Он испугался этих мыслей, ужаснулся даже, вдруг осознавая проблему, вставшую тотчас же перед ним, как пропасть, внезапно открывшаяся после длительного перехода через горы, как заманчивый и прекрасный пейзаж глубокой горной речки, в которую так и тянет кинуться с горы, и удерживает только здравый смысл, только трезвость твердит, что можно и не выплыть, можно погибнуть... Уже так было...
Встряхнув головою, Максим кинулся в простой, банальный разговор; откуда, куда, почему именно здесь, что за настроение?
— Ты же видишь, я не впервые в таком настроении, — вдруг сказала Дойна. — А говоришь, что впервые заметил.

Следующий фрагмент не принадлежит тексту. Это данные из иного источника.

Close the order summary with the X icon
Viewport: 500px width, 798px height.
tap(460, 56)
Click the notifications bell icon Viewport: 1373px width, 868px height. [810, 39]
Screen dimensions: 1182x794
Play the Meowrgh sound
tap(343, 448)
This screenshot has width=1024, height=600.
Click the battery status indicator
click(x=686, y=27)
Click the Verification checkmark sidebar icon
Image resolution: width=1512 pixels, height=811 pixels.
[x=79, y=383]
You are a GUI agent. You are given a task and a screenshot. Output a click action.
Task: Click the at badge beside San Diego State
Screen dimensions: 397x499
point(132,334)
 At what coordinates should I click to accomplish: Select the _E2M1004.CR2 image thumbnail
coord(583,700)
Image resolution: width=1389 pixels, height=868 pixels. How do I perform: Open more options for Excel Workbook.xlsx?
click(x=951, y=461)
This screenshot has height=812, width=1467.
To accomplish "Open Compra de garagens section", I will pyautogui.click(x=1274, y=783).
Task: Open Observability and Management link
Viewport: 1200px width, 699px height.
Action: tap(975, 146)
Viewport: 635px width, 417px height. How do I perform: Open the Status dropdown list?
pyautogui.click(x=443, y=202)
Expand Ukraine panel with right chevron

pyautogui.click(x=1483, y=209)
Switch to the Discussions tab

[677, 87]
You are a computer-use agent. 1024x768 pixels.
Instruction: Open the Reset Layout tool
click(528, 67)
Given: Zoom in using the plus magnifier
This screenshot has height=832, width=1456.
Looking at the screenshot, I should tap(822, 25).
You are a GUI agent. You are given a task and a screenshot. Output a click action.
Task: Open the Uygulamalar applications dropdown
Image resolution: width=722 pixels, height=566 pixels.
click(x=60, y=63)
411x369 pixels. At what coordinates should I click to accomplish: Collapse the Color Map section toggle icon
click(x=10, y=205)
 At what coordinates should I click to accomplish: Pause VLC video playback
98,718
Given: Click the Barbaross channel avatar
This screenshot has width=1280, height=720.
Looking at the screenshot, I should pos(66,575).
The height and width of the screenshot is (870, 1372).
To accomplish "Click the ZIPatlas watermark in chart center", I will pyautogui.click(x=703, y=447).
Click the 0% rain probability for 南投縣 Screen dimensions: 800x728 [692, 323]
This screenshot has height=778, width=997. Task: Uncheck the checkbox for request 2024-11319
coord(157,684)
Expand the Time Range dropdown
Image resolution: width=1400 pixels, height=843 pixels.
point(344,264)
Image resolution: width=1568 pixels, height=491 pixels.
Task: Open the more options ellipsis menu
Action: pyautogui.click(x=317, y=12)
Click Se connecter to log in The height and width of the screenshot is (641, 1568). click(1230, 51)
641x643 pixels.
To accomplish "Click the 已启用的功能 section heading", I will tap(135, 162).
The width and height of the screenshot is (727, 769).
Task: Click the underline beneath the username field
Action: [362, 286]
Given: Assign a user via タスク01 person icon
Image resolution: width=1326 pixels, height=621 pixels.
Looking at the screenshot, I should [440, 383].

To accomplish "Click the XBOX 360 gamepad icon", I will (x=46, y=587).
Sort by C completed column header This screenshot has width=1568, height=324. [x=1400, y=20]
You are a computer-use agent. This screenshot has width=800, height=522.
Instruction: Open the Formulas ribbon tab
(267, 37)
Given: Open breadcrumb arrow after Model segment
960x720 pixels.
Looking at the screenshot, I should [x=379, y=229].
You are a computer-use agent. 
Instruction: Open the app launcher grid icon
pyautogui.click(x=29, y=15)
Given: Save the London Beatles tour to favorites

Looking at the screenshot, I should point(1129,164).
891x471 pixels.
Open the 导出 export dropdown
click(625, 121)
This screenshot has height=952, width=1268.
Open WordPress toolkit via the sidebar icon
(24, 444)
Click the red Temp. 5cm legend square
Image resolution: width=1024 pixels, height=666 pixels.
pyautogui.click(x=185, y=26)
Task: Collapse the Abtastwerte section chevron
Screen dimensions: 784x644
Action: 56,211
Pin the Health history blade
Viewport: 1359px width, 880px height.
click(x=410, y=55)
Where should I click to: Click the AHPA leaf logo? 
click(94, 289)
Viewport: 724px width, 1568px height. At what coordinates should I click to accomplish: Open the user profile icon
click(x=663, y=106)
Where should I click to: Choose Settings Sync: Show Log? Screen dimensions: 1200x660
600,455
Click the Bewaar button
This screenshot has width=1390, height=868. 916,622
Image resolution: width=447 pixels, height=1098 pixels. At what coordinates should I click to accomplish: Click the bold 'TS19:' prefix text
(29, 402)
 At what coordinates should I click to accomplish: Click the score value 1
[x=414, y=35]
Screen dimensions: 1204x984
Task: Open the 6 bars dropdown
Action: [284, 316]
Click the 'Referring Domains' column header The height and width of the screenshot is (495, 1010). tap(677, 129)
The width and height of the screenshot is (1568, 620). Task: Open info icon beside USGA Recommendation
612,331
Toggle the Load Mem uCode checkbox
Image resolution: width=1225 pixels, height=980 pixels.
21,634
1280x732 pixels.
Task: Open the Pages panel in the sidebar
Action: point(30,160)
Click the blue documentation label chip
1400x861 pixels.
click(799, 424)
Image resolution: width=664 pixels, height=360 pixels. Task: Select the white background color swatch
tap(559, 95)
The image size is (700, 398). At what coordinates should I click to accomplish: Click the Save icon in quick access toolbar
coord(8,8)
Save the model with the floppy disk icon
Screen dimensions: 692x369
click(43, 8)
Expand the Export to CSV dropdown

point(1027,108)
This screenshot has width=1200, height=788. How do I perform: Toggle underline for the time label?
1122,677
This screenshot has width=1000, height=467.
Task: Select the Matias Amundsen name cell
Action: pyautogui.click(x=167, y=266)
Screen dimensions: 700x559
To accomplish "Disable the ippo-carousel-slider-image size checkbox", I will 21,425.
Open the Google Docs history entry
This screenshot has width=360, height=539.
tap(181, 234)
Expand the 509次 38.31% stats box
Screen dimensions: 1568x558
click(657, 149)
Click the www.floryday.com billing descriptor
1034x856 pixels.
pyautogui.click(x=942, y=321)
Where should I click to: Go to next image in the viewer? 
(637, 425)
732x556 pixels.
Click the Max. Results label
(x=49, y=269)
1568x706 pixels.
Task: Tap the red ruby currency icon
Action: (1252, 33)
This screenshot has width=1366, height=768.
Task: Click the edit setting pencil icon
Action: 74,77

Снова с матерью поругались, вот я и пошла. И воды я не пила, зачем она мне, это я только с вами за компанию. И зачем я сюда приехала, сидела бы дома, там все-таки легче, среди своих всегда легко.
Максиму стало грустно.
— Жалеешь, что приехала? Так уж тут все плохо?
Ему очень хотелось, чтобы она сказала, что не все тут плохо.
— А что тут хорошего? А потом, еще и мама, она не понимает, она из другого поколения, у нее другие понятия, другие мысли, на все она смотрит иначе. Она думает, что делает мне добро, а на самом деле все к худшему.
Максим почувствовал, что пора вмешаться и стать на сторону матери. Она действительно очень старалась для них. И он начал убеждать Дойну, что мать всегда хочет добра, что, если она в чем и ошибается, ей надо прощать, ведь она хочет добра. Это не значит, что со всем нужно соглашаться, но не поступать лишь бы наперекор, а продуманно, постепенно, а лучше в обход, вроде бы соглашаясь.
— Легко так говорить, а самому все пережить трудно. Если бы ты, Максим, пережил такое, то и не знаю, выдержал ли бы, как я. Я и так с матерью везде, помогаю ей во всем, знаю, как она меня любит, и поклялась, что никогда в жизни не покину ее в беде, в несчастье, а вот простить — простить ей не смогу, не смогу никогда!